SQL is incapable of providing the kind of firm foundation we need for future growth and development. Instead, it’s the relational model that has to provide that foundation. In The Third Manifesto, therefore, Darwen and I reject SQL as such; in its place, we argue that some truly relational language like Tutorial D should be implemented as soon as possible. Of course, we aren’t so naïve as to think that SQL will ever disappear. Rather, we hope that Tutorial D, or some other true relational language, will be sufficiently superior that it will become the database language of choice (by a process of natural selection), and SQL will become “the database language of last resort.” In fact, we see a parallel with the world of programming languages, where COBOL has never disappeared (and never will); but COBOL has become “the programming language of last resort” for developing applications, because better alternatives exist. We see SQL as a kind of database COBOL, and we would like to see some other language become available as a better alternative to it.

Of course, we do realize that SQL databases and applications are going to be with us for a long time—to think otherwise would be quite unrealistic—and so we do have to pay some attention to the question of what to do about today’s SQL legacy.
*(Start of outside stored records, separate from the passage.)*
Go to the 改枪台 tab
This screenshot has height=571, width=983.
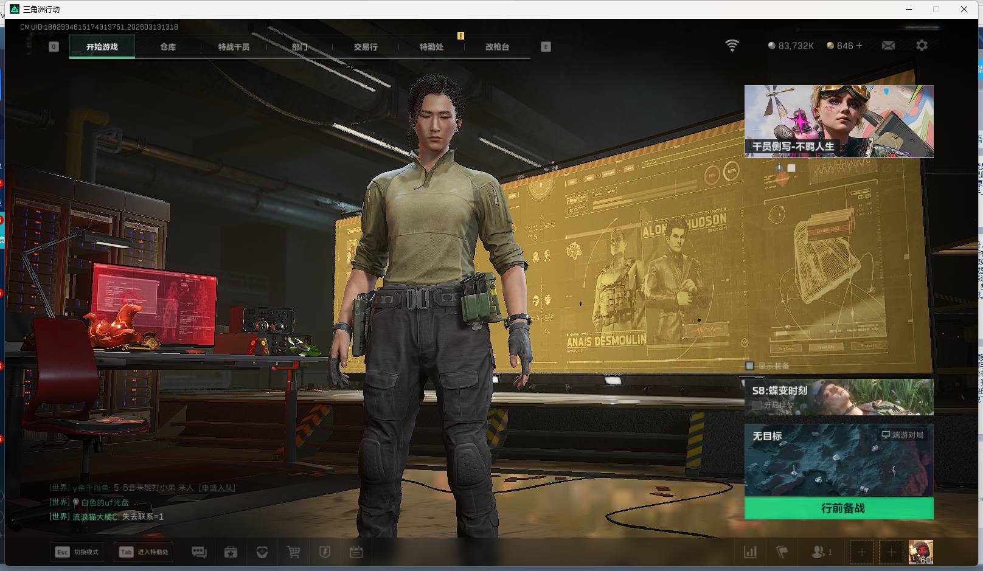(x=497, y=47)
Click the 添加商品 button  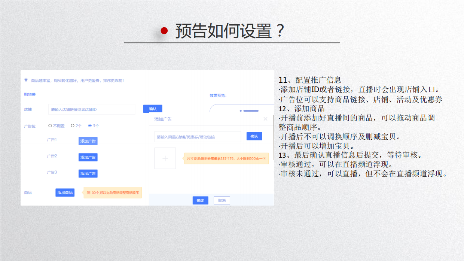coord(65,192)
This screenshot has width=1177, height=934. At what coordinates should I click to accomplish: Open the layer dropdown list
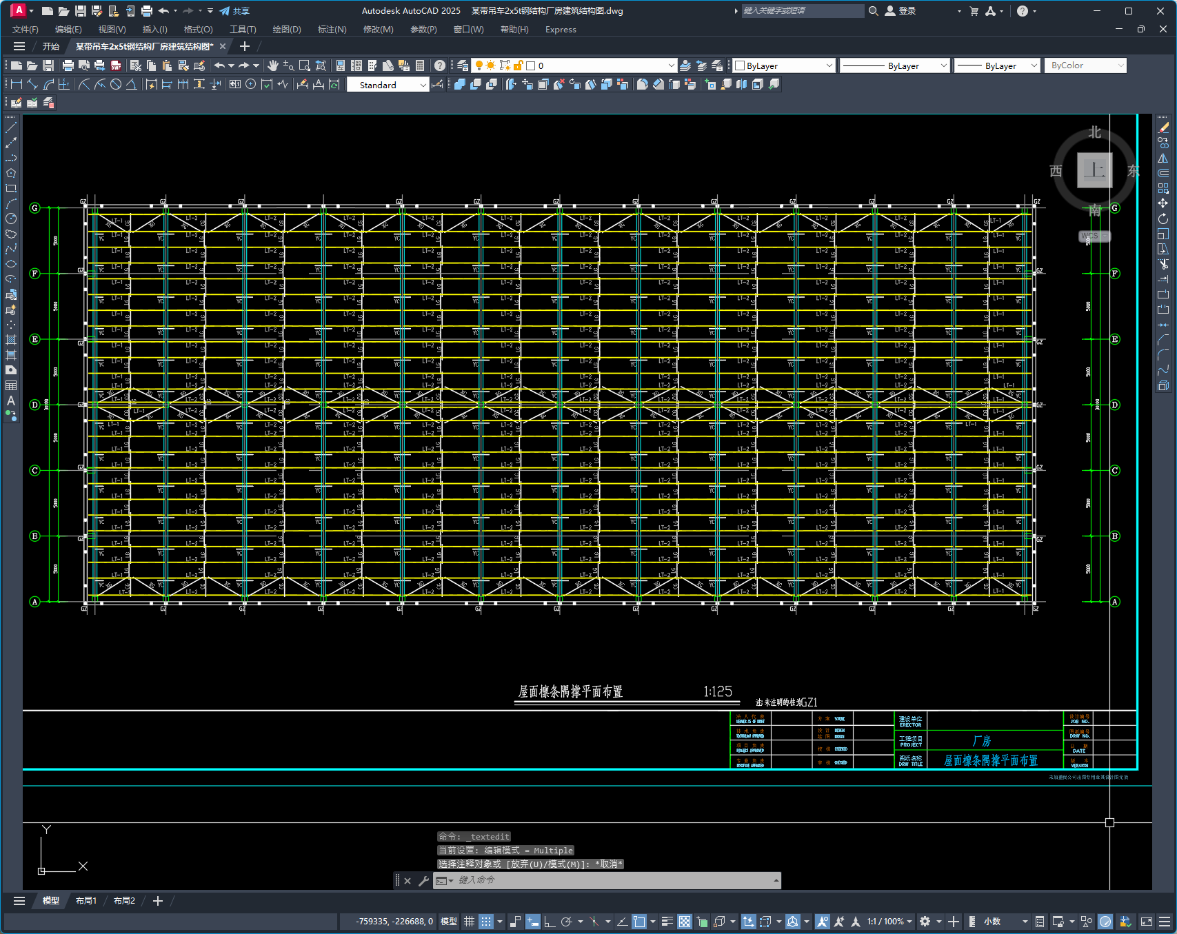click(x=671, y=65)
The Manifesto therefore does include some specific proposals in this regard. In particular, it offers some suggestions for implementing SQL on top of a true relational language, so that existing SQL applications can continue to work. Detailed discussion of those proposals would be out of place here, however.

Summary

As noted in the introduction to this chapter, the purpose of this book has been to explain the relational model—primarily to people, especially database practitioners, who already know something about it but realize they need to know more. Since this is the final section of the final chapter in the entire book, it seems appropriate to review here what’s been covered in the book as a whole. So here goes:

  • Chapter 1, Introduction, set the stage by describing (not very formally) the original model. As I put it in that chapter, my primary purpose was to tell you what I hoped you knew already. But I also discussed the important logical differences between relations and relvars, and between values and variables in general, and between the model and its implementation. This last in particular led to a discussion of data independence.

  • In Chapter 2, Relations Versus Types, I argued that domains were just types by another name and, further, that those types could be of arbitrary complexity. The question as to what types are supported is orthogonal to the question of support for the relational model itself (“Types are orthogonal to tables”).
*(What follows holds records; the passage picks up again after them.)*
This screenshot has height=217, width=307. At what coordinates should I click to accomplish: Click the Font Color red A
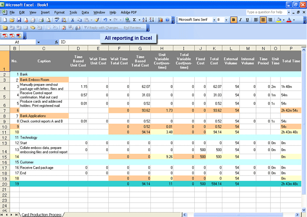click(289, 20)
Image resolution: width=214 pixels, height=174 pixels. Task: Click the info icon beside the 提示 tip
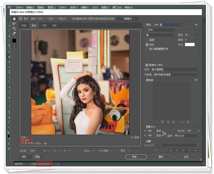click(20, 19)
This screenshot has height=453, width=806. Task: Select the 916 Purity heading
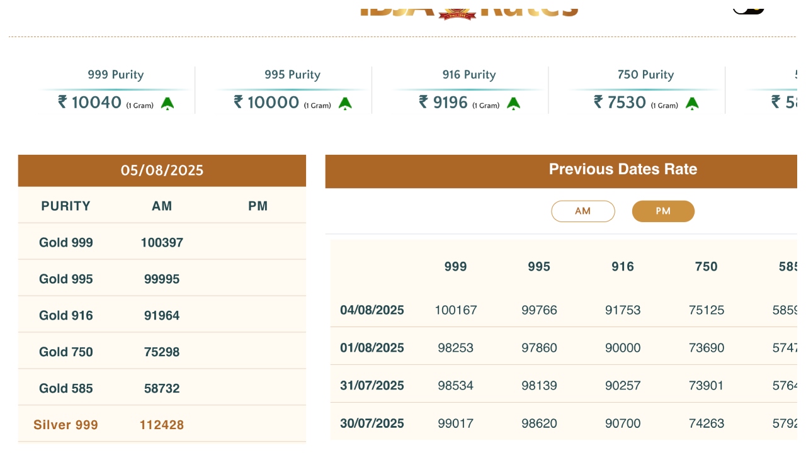pos(469,75)
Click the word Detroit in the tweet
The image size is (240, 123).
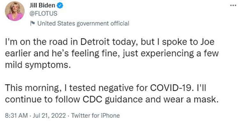[95, 42]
  • Chapter 3, Tuples and Relations , gave precise definitions for these fundamental concepts and discussed several consequences of those definitions. It also gave some pragmatic arguments for prohibiting both duplicates and nulls, and it introduced the important special relations TABLE_DUM and TABLE_DEE.

  • Chapter 4, Relation Variables , was where I first considered the crucial notion of relvar predicates. I showed that types and relations are both necessary and sufficient to represent any data we like at the logical level. I explained the details of candidate and foreign keys, and I took a much closer look at views (also known as virtual relvars).

  • Chapter 5, Relational Algebra , was the longest chapter in the book. I stressed the importance of closure and introduced a set of relation type inference rules. I described many of the most important algebraic operators (especially join, which includes both intersection and product as special cases). I gave a conceptual algorithm for evaluating SQL SELECT - FROM - WHERE expressions. I briefly discussed the relevance of the algebra to optimization and to the update operators, and I described relational comparison operators.

  • In Chapter 6, Integrity Constraints , I explained the two basic kinds of constraints, type constraints and database constraints. I also briefly discussed “possreps,” selectors, and THE_ operators. Type constraints are checked as part of the execution of selector operators; database constraints are checked “at semicolons.” I also discussed multiple assignment, The Golden Rule, and the difference between correctness and consistency. And I claimed that constraints were crucial (“I don’t care how fast your system runs if I can’t trust the answers it gives me”).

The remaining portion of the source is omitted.